┌─ DOCUMENT TEXT

Embracing Dynamic Models for Gene Drive Management

A. J. Golnar, E. Ruell, A. L. Lloyd and K. M. Pepin,  Trends in Biotechnology,  2020.

Robust methods of predicting how gene drive systems will interact with ecosystems is essential for safe deployment of gene drive technology. We describe how quantitative tools can reduce risk uncertainty, streamline empirical research, guide risk management, and promote cross-sector collaboration throughout the process of gene drive technology development and implementation.

Models are important tools for understanding how complex systems work and are widely utilized to inform regulatory decisions.  They provide a framework for integrating multiple data inputs to discover patterns and processes that are difficult to intuit. Their accuracy can be improved through an iterative process of model-driven data collection and data-driven model prediction, a practice that identifies and actively reduces important sources of uncertainty. With the capacity to explore large regions of parameter space, models can help elucidate system drivers and behaviors that could take decades to reveal through empirical research, thus accelerating the cycle of hypothesis generation and testing during product development phases and for product evaluation prior to and during release phases. There are many different types of models that can be used to predict outcomes from data, but process-based models (e.g., how populations and allele frequencies change over time) are particularly useful for evaluating our understanding of the role of different processes (e.g., birth rates, homing rates, etc.) in predicting outcomes (e.g., invasion rates, and risk to non-target populations). Dynamic population genetic models (DPGMs) incorporate both the processes that lead to changes in population abundance and distribution over time (demography) and those that determine changes in allele frequencies (population genetics), allowing for prediction of GDMO propagation in space and time (Box 1). By specifying how GDMOs interact with complex ecological factors, DPGMs provide a tool for investigating the impact of GDMOs at population and ecosystem-scales that can be too uncertain or logistically challenging to safely study empirically.

└─
┌─ INFORMATION SHOWN

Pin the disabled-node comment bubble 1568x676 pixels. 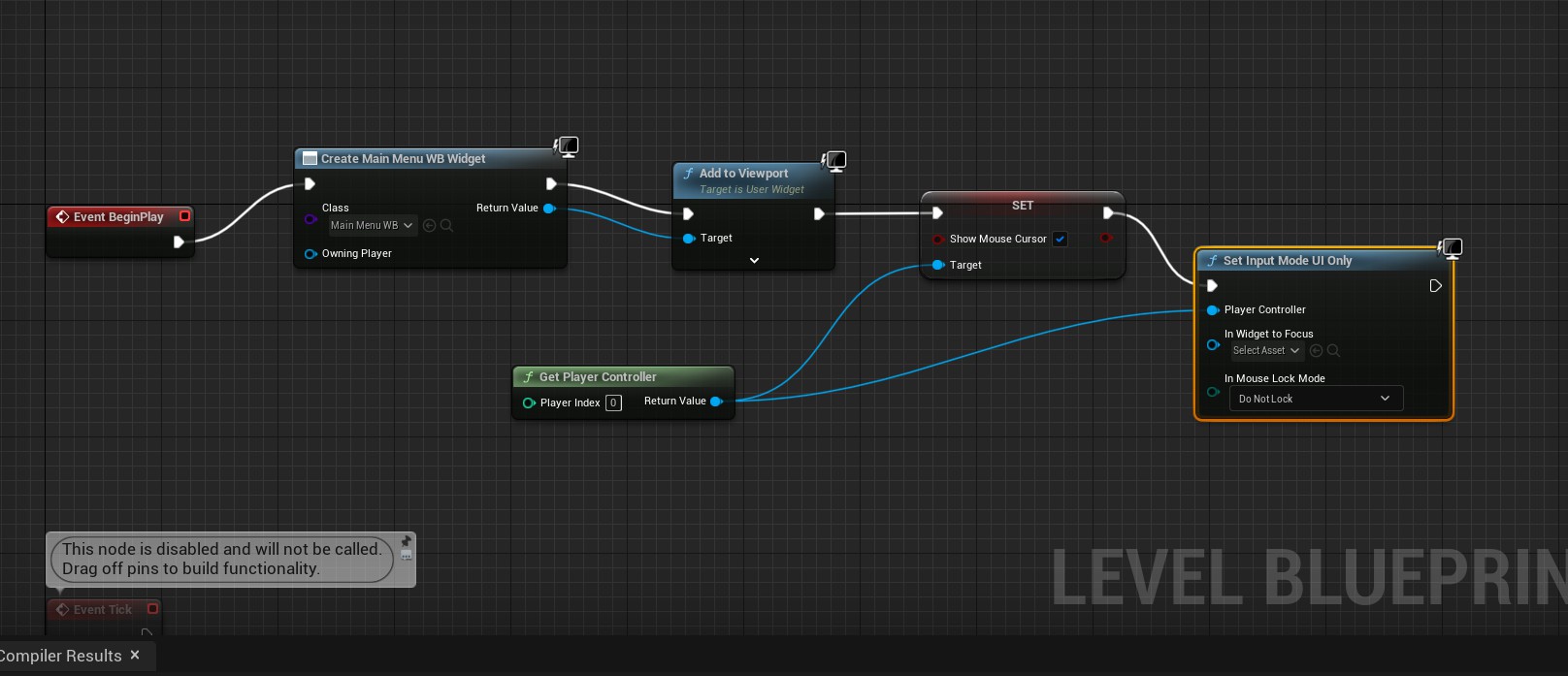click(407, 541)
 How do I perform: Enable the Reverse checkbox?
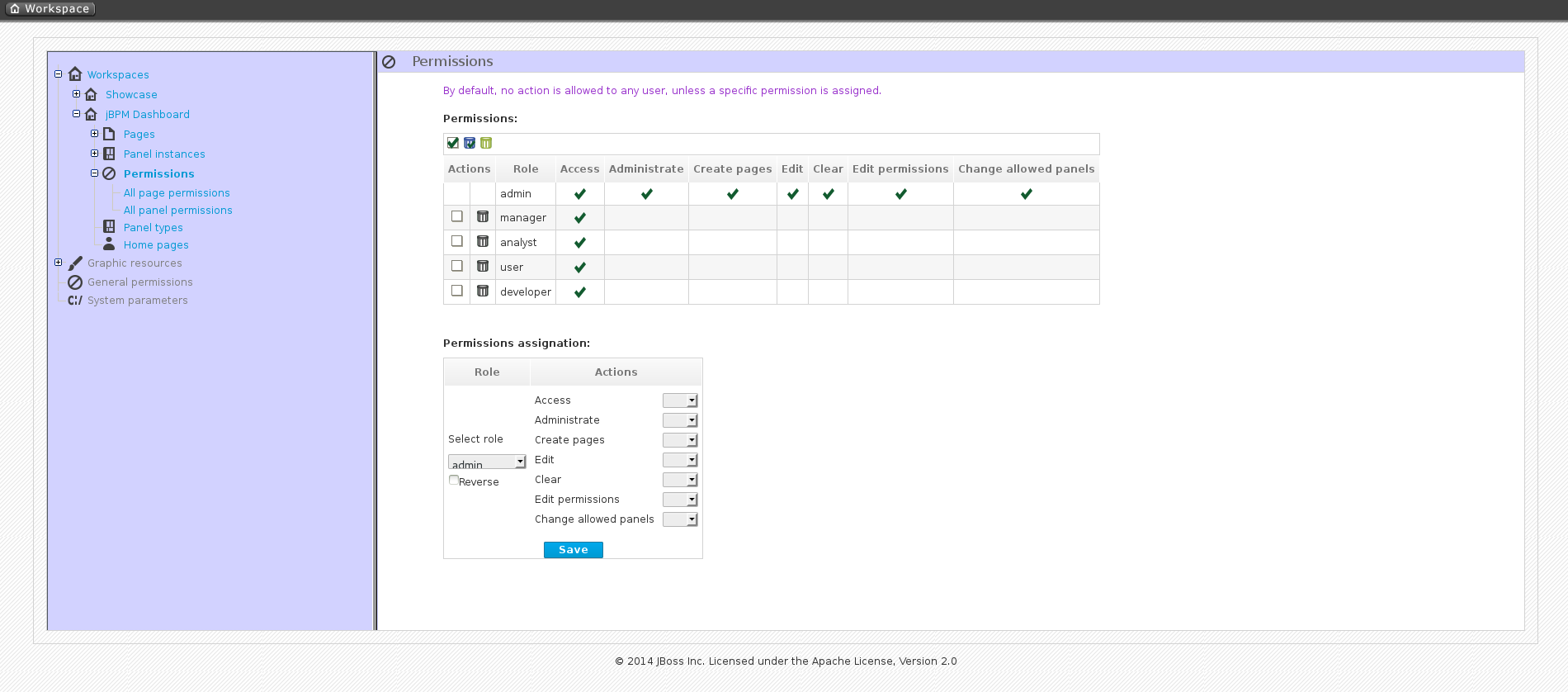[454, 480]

└─
┌─ INFORMATION SHOWN

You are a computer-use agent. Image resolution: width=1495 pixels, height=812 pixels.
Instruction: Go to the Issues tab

└─
┌─ INFORMATION SHOWN

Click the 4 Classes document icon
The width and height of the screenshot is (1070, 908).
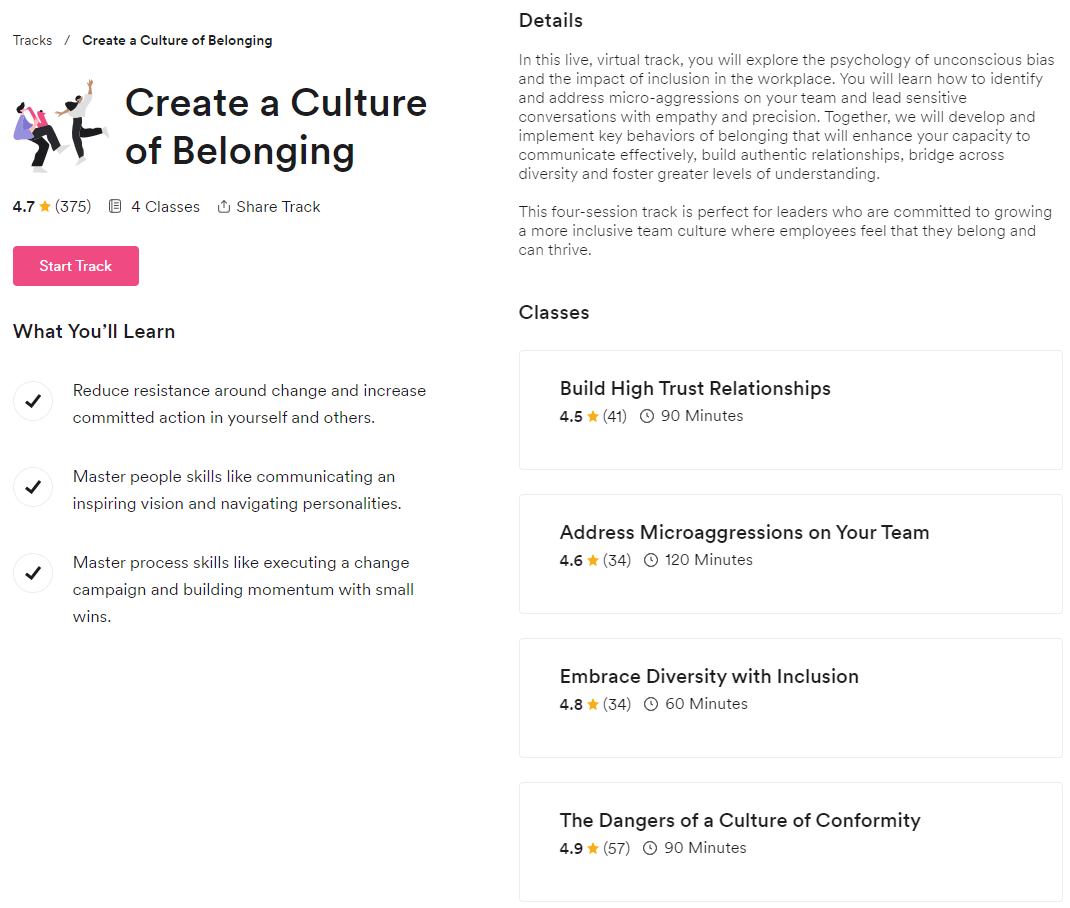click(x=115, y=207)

└─

CHECK YOUR UNDERSTANDING -
- A) According to the summary paragraph of the gene drive article, what four things can quantitative tools do during gene drive technology development and implementation?
- B) Reproduce the gene drive article word for word from "Robust methods of" to "development and implementation.".
The records have no connection to the gene drive article.

RESPONSE LIST -
- A)
- Reduce risk uncertainty
- Streamline empirical research
- Guide risk management
- Promote cross-sector collaboration

- B)
Robust methods of predicting how gene drive systems will interact with ecosystems is essential for safe deployment of gene drive technology. We describe how quantitative tools can reduce risk uncertainty, streamline empirical research, guide risk management, and promote cross-sector collaboration throughout the process of gene drive technology development and implementation.